First Hit:  Very well acted film about an audition for a play based on masochistic fantasies.

This Roman Polanski film was very well made.

I loved the opening shot where the camera tracks down the middle of a street in an unknown French town on a rainy day. Opposite to a run-down theater the camera abruptly turns right and moves directly to the entryway, pauses long enough for the audience to read that auditions are being held for a play, the doors open and we move down to the stage where the director Thomas (Mathieu Amalric) is taking on the phone.

He’s speaking with someone he knows and complaining bitterly about the type of people who have auditioned for the female lead. In walks a woman dressed in black leather who wants to audition for the woman lead. Vanda (Emmanuelle Seigner) pleads with Thomas for the chance and he keeps rejecting her. Slowly she convinces him by putting on the perfect dress for the lead, adjusts the stage lighting, and walks onto the stage. He agrees to do the first 3 pages.

He prompts her parts but she tells him to really put something into his prompts – "act the part" she demands. The moment Vanda begins to speak, Thomas (and you as the viewer of this film) knows she’s the one. They go back and forth of being in character to not being in character. Together they make staging changes as they get deeper and deeper into the characters. He explains that Sado-Masochism came from a combination of names; Marquis de Sade who practiced sexual sadism and Leopold von Sacher-Masoch who practiced masochism and wrote novels about it. The play they are doing comes from one of those novels.

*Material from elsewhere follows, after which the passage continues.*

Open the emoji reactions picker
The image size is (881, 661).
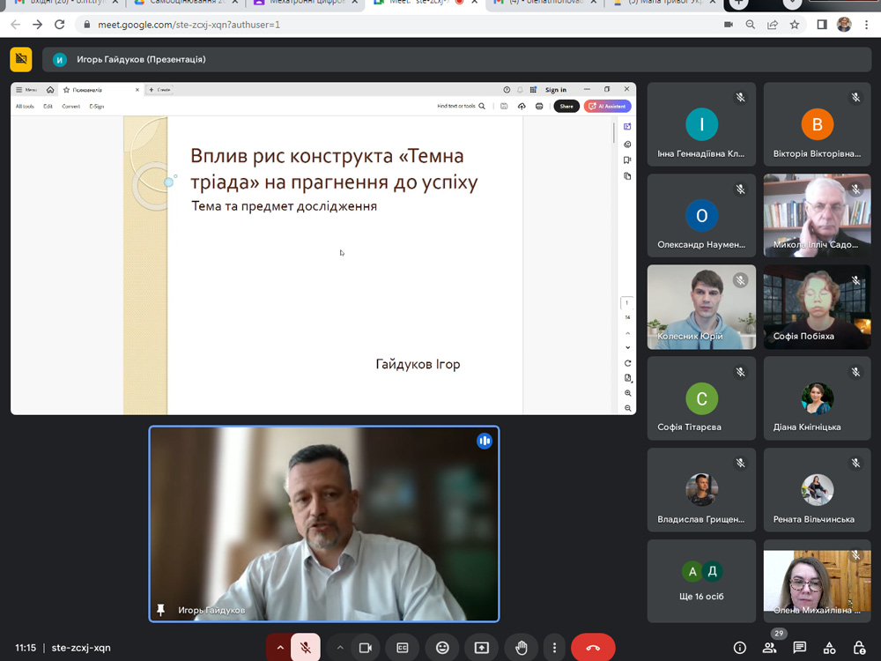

Amalric was amazing as he transforms from the director to being directed. Seigner was sublime as she rules this film from the beginning to the end as well as ruling the director. Polanski wrote the screenplay and directed this film and it shows the amazing skill he has at creating and directing dialog based films (see “Carnage” as another example).

Overall:  I really liked this film because the actors' ability to subtly move from being the play’s characters to the film’s characters was fantastic.